Only the records, repeated exactly, should make up the response.

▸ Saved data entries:
:::::

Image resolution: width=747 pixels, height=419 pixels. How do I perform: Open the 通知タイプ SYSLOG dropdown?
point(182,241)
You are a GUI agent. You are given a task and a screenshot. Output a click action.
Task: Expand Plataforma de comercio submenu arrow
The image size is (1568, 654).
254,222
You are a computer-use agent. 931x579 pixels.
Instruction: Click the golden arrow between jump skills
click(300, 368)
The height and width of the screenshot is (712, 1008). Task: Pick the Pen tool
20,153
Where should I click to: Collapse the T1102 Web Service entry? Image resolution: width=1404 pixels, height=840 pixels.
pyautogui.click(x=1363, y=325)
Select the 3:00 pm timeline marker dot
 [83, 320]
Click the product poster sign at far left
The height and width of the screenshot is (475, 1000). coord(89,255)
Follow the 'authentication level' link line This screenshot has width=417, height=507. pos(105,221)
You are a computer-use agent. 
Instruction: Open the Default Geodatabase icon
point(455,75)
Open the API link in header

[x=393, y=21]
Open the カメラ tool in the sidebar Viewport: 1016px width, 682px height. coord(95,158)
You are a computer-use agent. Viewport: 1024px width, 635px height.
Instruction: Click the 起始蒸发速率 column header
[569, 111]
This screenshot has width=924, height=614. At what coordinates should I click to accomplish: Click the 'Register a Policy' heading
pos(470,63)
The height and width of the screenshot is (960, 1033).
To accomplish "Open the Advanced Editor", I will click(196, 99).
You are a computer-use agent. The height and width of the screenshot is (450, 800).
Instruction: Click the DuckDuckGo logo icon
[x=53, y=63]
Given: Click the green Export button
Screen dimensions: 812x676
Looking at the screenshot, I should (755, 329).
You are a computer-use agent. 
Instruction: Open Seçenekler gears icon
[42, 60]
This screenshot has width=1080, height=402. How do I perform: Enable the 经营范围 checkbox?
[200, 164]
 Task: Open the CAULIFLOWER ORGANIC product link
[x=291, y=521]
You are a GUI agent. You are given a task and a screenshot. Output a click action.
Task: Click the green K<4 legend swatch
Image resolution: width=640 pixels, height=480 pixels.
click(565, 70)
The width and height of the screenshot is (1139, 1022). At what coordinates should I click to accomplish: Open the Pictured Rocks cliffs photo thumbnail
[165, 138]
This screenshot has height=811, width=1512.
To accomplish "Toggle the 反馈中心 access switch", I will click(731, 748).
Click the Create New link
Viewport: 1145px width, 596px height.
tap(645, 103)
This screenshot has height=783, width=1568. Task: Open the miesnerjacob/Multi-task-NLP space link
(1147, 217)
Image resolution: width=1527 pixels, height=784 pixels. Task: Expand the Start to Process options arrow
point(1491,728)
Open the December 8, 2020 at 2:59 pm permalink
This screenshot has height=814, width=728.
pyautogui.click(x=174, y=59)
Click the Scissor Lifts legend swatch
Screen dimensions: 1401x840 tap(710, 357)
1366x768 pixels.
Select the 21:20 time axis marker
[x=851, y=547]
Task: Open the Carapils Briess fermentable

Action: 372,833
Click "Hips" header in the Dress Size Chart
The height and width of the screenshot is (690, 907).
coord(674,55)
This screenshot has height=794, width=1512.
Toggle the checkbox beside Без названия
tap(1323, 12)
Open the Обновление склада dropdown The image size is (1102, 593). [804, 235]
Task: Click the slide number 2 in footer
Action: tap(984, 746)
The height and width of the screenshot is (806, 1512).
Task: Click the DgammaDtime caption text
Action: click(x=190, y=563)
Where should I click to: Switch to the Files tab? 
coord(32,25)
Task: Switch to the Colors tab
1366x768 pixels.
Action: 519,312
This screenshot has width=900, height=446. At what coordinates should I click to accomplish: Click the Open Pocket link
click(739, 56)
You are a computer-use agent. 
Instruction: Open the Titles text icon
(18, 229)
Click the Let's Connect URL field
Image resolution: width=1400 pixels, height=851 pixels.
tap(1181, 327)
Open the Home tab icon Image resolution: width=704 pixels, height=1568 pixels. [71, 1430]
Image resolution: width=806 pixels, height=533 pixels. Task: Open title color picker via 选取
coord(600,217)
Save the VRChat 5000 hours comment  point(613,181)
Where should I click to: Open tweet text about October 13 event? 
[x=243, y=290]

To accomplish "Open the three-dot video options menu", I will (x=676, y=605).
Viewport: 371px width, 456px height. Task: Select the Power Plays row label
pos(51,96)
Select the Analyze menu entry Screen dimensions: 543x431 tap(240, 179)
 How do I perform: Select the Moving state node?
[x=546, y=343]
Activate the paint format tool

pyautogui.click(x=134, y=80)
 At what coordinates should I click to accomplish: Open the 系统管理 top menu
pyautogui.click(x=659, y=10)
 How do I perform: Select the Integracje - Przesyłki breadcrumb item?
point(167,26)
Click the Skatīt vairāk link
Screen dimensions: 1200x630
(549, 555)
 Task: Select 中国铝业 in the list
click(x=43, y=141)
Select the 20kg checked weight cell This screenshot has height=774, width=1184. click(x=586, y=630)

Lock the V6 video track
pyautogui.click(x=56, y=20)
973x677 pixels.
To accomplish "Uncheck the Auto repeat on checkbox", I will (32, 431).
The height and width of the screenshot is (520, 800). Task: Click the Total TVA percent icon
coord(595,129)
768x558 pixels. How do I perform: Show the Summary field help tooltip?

:::::

▸ Result for this exercise:
Image resolution: width=747 pixels, height=419 pixels. How do I perform: Open the 通知タイプ SYSLOG dropdown?
point(182,241)
You are a GUI agent. You are given a task and a screenshot. Output a click action.
Task: Expand Plataforma de comercio submenu arrow
The image size is (1568, 654).
254,222
You are a computer-use agent. 931x579 pixels.
Instruction: Click the golden arrow between jump skills
click(300, 368)
The height and width of the screenshot is (712, 1008). Task: Pick the Pen tool
20,153
Where should I click to: Collapse the T1102 Web Service entry? Image resolution: width=1404 pixels, height=840 pixels.
pyautogui.click(x=1363, y=325)
Select the 3:00 pm timeline marker dot
 [83, 320]
Click the product poster sign at far left
The height and width of the screenshot is (475, 1000). coord(89,255)
Follow the 'authentication level' link line This screenshot has width=417, height=507. pos(105,221)
You are a computer-use agent. 
Instruction: Open the Default Geodatabase icon
point(455,75)
Open the API link in header

[x=393, y=21]
Open the カメラ tool in the sidebar Viewport: 1016px width, 682px height. coord(95,158)
You are a computer-use agent. Viewport: 1024px width, 635px height.
Instruction: Click the 起始蒸发速率 column header
[569, 111]
This screenshot has width=924, height=614. At what coordinates should I click to accomplish: Click the 'Register a Policy' heading
pos(470,63)
The height and width of the screenshot is (960, 1033).
To accomplish "Open the Advanced Editor", I will click(196, 99).
You are a computer-use agent. The height and width of the screenshot is (450, 800).
Instruction: Click the DuckDuckGo logo icon
[x=53, y=63]
Given: Click the green Export button
Screen dimensions: 812x676
Looking at the screenshot, I should (755, 329).
You are a computer-use agent. 
Instruction: Open Seçenekler gears icon
[42, 60]
This screenshot has width=1080, height=402. How do I perform: Enable the 经营范围 checkbox?
[200, 164]
 Task: Open the CAULIFLOWER ORGANIC product link
[x=291, y=521]
You are a GUI agent. You are given a task and a screenshot. Output a click action.
Task: Click the green K<4 legend swatch
Image resolution: width=640 pixels, height=480 pixels.
click(565, 70)
The width and height of the screenshot is (1139, 1022). At what coordinates should I click to accomplish: Open the Pictured Rocks cliffs photo thumbnail
[165, 138]
This screenshot has height=811, width=1512.
To accomplish "Toggle the 反馈中心 access switch", I will click(731, 748).
Click the Create New link
Viewport: 1145px width, 596px height.
tap(645, 103)
This screenshot has height=783, width=1568. Task: Open the miesnerjacob/Multi-task-NLP space link
(1147, 217)
Image resolution: width=1527 pixels, height=784 pixels. Task: Expand the Start to Process options arrow
point(1491,728)
Open the December 8, 2020 at 2:59 pm permalink
This screenshot has height=814, width=728.
pyautogui.click(x=174, y=59)
Click the Scissor Lifts legend swatch
Screen dimensions: 1401x840 tap(710, 357)
1366x768 pixels.
Select the 21:20 time axis marker
[x=851, y=547]
Task: Open the Carapils Briess fermentable

Action: 372,833
Click "Hips" header in the Dress Size Chart
The height and width of the screenshot is (690, 907).
coord(674,55)
This screenshot has height=794, width=1512.
Toggle the checkbox beside Без названия
tap(1323, 12)
Open the Обновление склада dropdown The image size is (1102, 593). [804, 235]
Task: Click the slide number 2 in footer
Action: tap(984, 746)
The height and width of the screenshot is (806, 1512).
Task: Click the DgammaDtime caption text
Action: click(x=190, y=563)
Where should I click to: Switch to the Files tab? 
coord(32,25)
Task: Switch to the Colors tab
1366x768 pixels.
Action: 519,312
This screenshot has width=900, height=446. At what coordinates should I click to accomplish: Click the Open Pocket link
click(739, 56)
You are a computer-use agent. 
Instruction: Open the Titles text icon
(18, 229)
Click the Let's Connect URL field
Image resolution: width=1400 pixels, height=851 pixels.
tap(1181, 327)
Open the Home tab icon Image resolution: width=704 pixels, height=1568 pixels. [71, 1430]
Image resolution: width=806 pixels, height=533 pixels. Task: Open title color picker via 选取
coord(600,217)
Save the VRChat 5000 hours comment  point(613,181)
Where should I click to: Open tweet text about October 13 event? 
[x=243, y=290]

To accomplish "Open the three-dot video options menu", I will (x=676, y=605).
Viewport: 371px width, 456px height. Task: Select the Power Plays row label
pos(51,96)
Select the Analyze menu entry Screen dimensions: 543x431 tap(240, 179)
 How do I perform: Select the Moving state node?
[x=546, y=343]
Activate the paint format tool

pyautogui.click(x=134, y=80)
 At what coordinates should I click to accomplish: Open the 系统管理 top menu
pyautogui.click(x=659, y=10)
 How do I perform: Select the Integracje - Przesyłki breadcrumb item?
point(167,26)
Click the Skatīt vairāk link
Screen dimensions: 1200x630
(549, 555)
 Task: Select 中国铝业 in the list
click(x=43, y=141)
Select the 20kg checked weight cell This screenshot has height=774, width=1184. click(x=586, y=630)

Lock the V6 video track
pyautogui.click(x=56, y=20)
973x677 pixels.
To accomplish "Uncheck the Auto repeat on checkbox", I will (32, 431).
The height and width of the screenshot is (520, 800). Task: Click the Total TVA percent icon
coord(595,129)
768x558 pixels. How do I perform: Show the Summary field help tooltip?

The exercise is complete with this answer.